On Mon, Nov 14, 2011 at 1:14 PM, Dimiter 'malkia' Stanev
> Mike just put support for callbacks for x86/x64
> I haven't tested it yet, but the docs are updated on how to use it.
> Awesome stuff, and thanks Mike!
> On 10/31/2011 11:54 AM, Tim Caswell wrote:
>> I know this was asked earlier this year, but it doesn't seem to have
>> gone anywhere. The last thing I can find from Mike is:
>>> Callbacks are pretty high on my TODO list for the FFI. But I don't
>>> know when I'll get around to it. The sponsored work has priority.
>> Since I can't find anything about this feature being announced or
>> documented, I'm going to assume the sponsored work is still keeping
>> things busy. (The arm port is very useful btw)
>> I'm wondering if anyone has any ideas for how I could work around
>> this. My program is luvit<https://github.com/creationix/luvit> and
>> I'm wrapping a couple C libraries that are heavily callback based.

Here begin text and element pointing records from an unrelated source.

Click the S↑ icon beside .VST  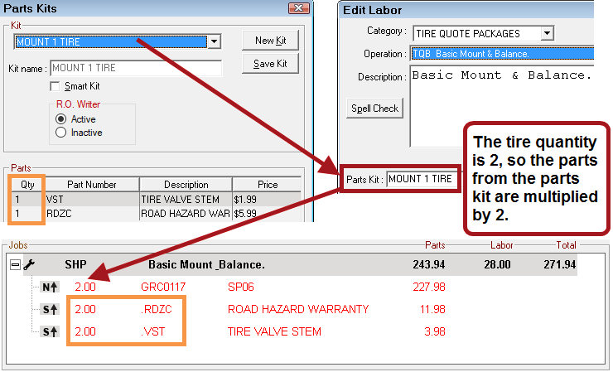(x=49, y=332)
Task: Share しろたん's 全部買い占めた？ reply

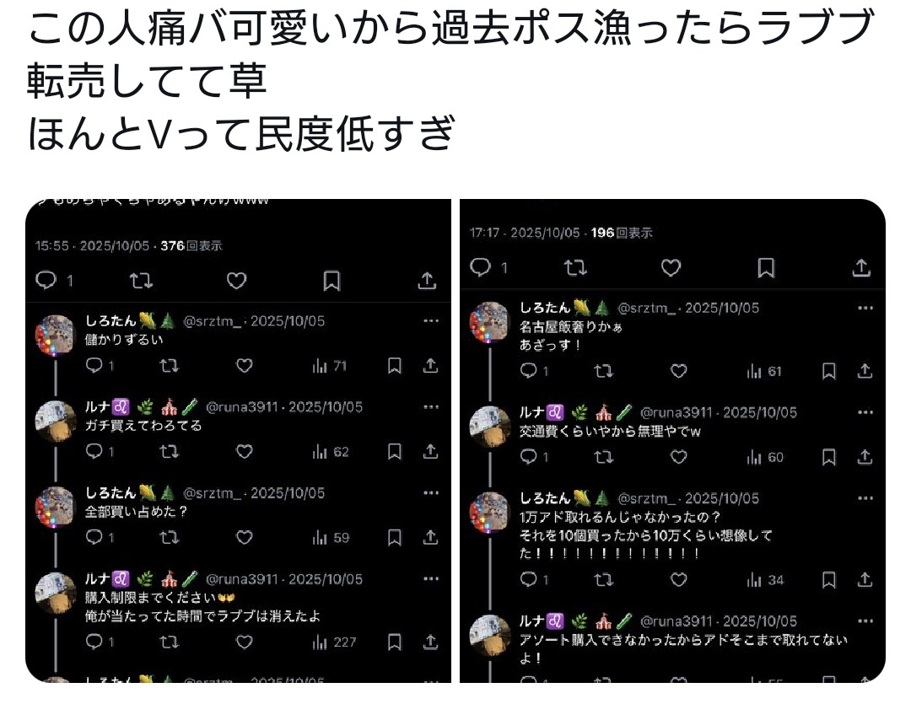Action: 430,537
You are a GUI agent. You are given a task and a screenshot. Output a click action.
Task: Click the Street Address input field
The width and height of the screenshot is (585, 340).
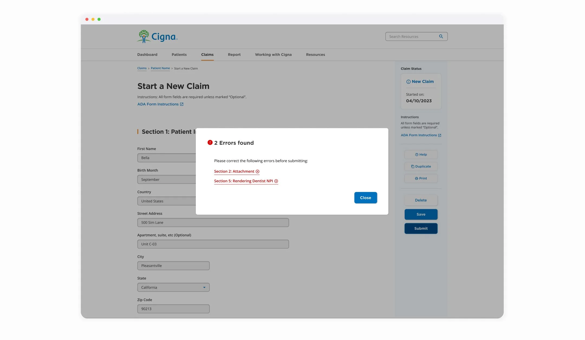(x=213, y=223)
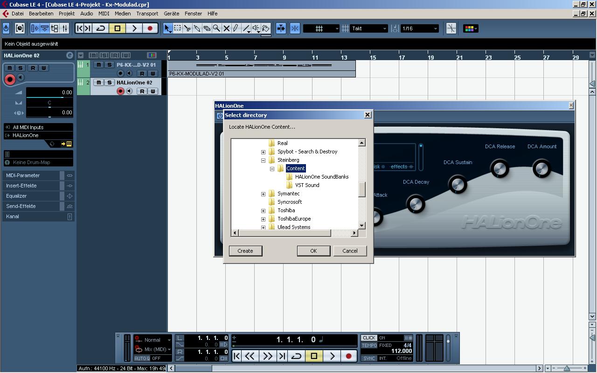Choose the Range Selection tool
Viewport: 597px width, 373px height.
(x=177, y=28)
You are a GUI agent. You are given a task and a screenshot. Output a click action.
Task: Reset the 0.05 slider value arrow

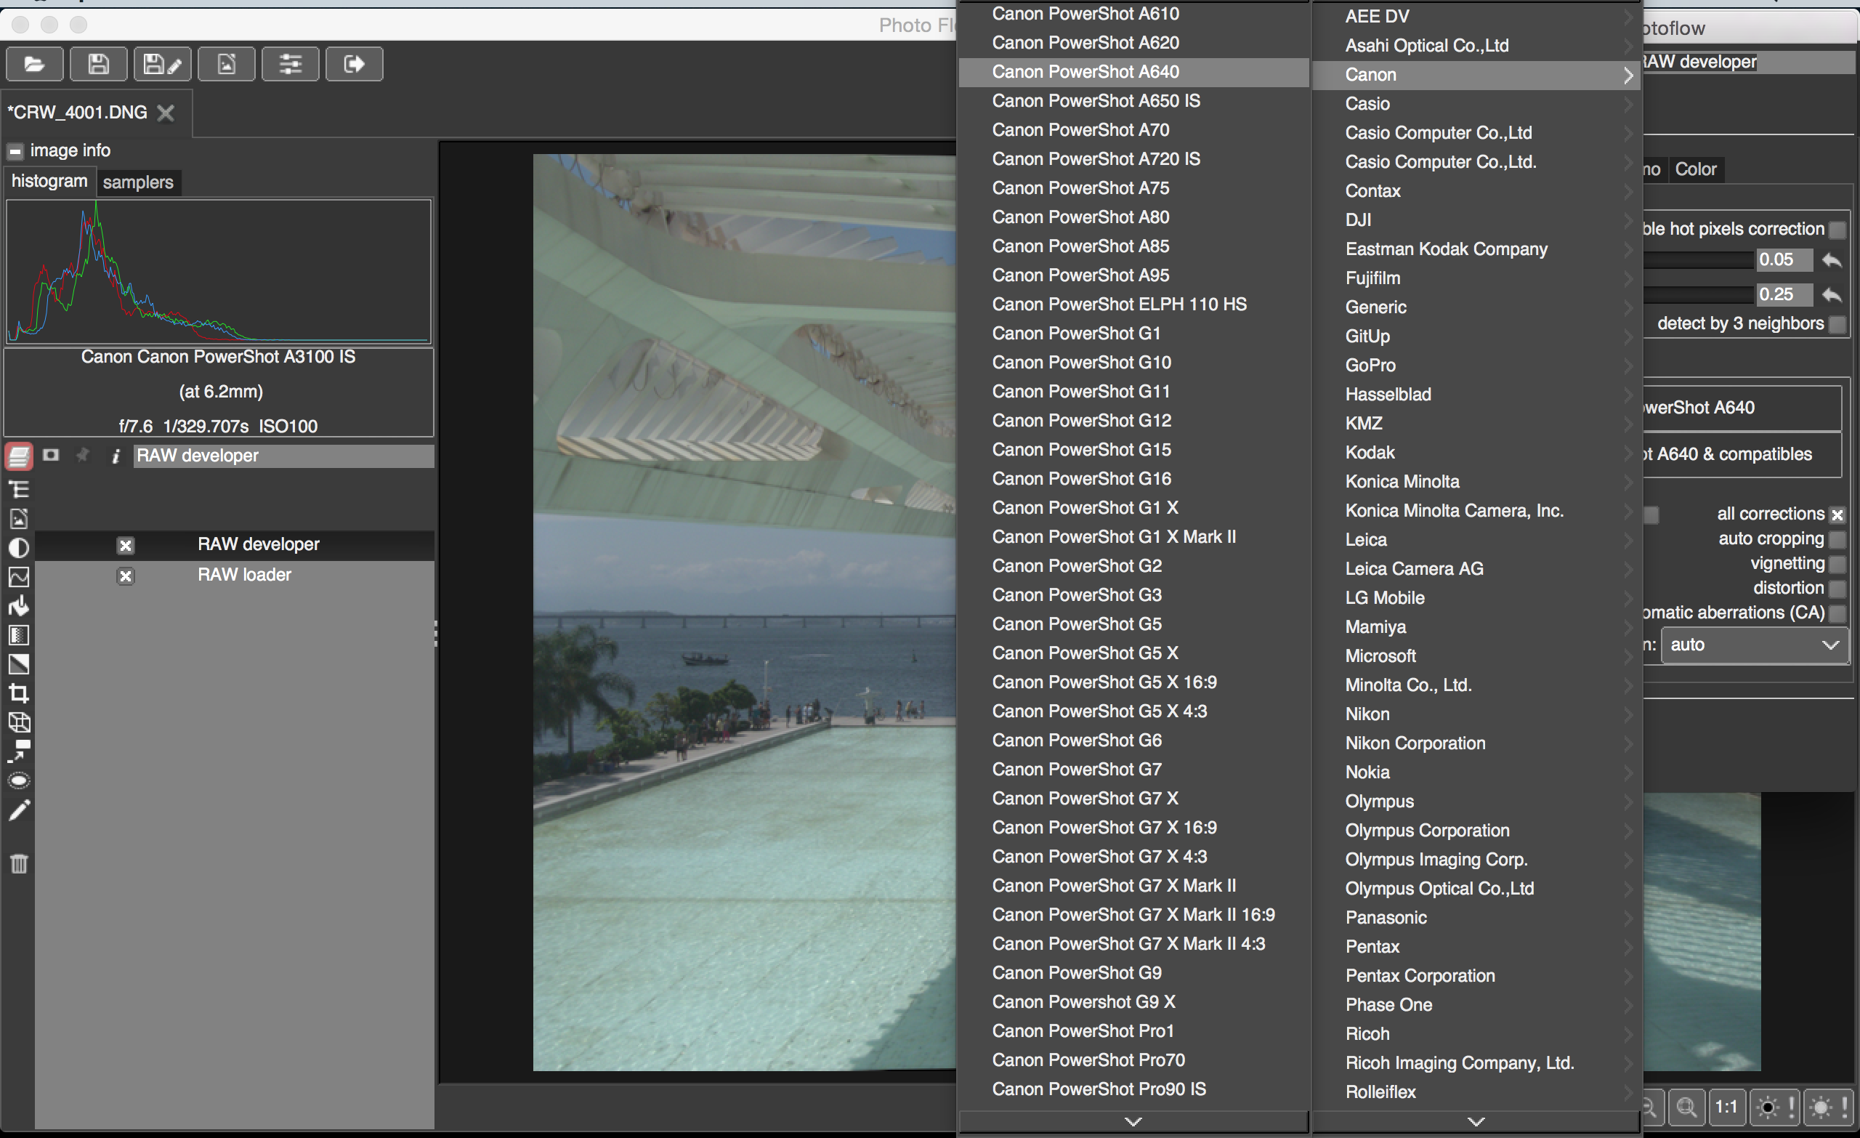pyautogui.click(x=1831, y=260)
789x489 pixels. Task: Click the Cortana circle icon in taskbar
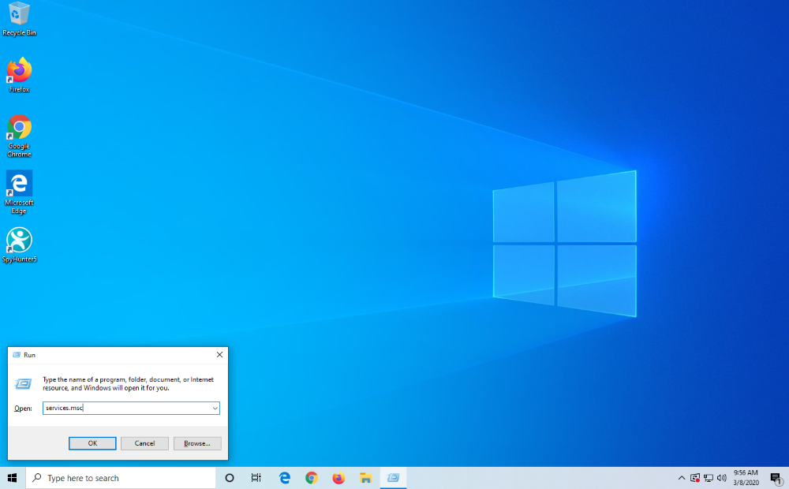pos(230,478)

>> One is an http_parser which is a sax style parser that calls my
>> "events" as it finds them synchronously. This is simple because the
>> callbacks are called from the same stack that originated in lua. I
>> can assume that once I get a handle to L (my lua_State*) that my
>> userdata is as position 1.
>> My other case is libuv which is a non-blocking I/O library. By
>> definition of it's task, the callbacks get called by C level events
>> and don't originate from any lua call. Currently in my C bindings I
>> store access to L and a lua_ref of my lua callback in the pointer that
>> my C callback has access to. I then unpack everything and call the
>> lua callback from the main thread (to make it co-routine safe).
>> I have both of these cases working as manual C bindings, but I'd
>> really like to try out FFI and see if it's any faster. Perhaps it
>> won't be because my loops cross stacks and all context is lost.